--- Work instructions ---
Only one stretch of the listing below is wanted: the line with "Task: Click the search magnifier icon button" and all lines after it. Reproduce that stretch exactly.

--- Supplied material ---

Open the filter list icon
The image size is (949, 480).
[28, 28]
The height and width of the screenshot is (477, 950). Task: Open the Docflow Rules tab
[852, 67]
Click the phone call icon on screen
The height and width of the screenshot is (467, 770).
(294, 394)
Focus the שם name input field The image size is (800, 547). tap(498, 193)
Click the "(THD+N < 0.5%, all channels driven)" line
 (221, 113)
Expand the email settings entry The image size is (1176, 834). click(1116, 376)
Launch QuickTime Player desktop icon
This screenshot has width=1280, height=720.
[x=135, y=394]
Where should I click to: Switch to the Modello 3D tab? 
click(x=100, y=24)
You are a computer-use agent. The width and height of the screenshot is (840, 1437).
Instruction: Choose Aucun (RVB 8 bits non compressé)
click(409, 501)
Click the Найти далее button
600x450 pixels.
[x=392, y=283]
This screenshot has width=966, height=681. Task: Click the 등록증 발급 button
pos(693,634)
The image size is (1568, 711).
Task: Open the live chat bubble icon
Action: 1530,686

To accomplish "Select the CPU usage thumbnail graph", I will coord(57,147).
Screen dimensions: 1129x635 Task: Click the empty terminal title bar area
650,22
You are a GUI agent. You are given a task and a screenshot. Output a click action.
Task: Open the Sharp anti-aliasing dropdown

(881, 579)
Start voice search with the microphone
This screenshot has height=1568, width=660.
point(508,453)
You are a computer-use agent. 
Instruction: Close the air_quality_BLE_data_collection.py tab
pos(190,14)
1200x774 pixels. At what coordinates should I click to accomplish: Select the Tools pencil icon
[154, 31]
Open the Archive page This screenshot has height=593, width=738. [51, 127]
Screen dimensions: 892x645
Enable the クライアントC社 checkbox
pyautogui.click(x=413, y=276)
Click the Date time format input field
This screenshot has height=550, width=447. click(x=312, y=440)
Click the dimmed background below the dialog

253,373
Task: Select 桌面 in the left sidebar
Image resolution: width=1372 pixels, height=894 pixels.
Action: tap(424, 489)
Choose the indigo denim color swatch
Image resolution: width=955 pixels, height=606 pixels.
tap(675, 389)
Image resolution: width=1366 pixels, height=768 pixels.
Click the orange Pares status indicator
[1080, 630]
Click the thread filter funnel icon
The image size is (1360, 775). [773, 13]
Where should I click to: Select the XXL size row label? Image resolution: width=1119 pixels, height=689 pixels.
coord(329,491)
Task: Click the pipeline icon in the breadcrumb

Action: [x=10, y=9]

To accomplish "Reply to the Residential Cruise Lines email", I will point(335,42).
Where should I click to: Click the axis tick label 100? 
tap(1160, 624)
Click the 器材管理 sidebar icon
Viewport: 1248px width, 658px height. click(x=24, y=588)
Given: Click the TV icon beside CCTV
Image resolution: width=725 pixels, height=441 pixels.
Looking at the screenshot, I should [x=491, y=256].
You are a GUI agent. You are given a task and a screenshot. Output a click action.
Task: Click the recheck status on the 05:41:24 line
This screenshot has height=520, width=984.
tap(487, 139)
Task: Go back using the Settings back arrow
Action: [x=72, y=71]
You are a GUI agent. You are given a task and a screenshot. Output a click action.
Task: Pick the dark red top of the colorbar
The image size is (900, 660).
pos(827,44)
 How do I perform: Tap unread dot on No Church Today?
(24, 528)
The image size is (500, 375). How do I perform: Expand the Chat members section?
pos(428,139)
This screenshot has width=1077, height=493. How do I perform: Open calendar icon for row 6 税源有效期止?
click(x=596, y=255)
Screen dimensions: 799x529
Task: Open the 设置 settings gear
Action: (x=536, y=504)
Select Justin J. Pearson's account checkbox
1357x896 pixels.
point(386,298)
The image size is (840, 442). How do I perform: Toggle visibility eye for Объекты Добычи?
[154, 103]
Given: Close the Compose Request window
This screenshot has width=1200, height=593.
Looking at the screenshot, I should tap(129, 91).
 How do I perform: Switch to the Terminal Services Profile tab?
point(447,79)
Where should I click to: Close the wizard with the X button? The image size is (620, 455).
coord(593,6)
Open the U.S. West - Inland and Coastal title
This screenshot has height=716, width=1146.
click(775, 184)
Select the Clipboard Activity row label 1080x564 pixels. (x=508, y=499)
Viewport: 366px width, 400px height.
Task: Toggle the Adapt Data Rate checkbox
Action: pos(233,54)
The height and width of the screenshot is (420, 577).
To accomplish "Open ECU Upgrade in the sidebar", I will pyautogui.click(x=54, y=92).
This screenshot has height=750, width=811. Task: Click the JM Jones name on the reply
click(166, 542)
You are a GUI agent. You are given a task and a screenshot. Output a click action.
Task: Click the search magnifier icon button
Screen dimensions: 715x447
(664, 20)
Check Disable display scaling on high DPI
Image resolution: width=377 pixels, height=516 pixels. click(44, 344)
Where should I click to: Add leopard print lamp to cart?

---

--- Solution to the exercise ---
Task: Click the search magnifier icon button
Screen dimensions: 715x447
(664, 20)
Check Disable display scaling on high DPI
Image resolution: width=377 pixels, height=516 pixels. click(44, 344)
Where should I click to: Add leopard print lamp to cart?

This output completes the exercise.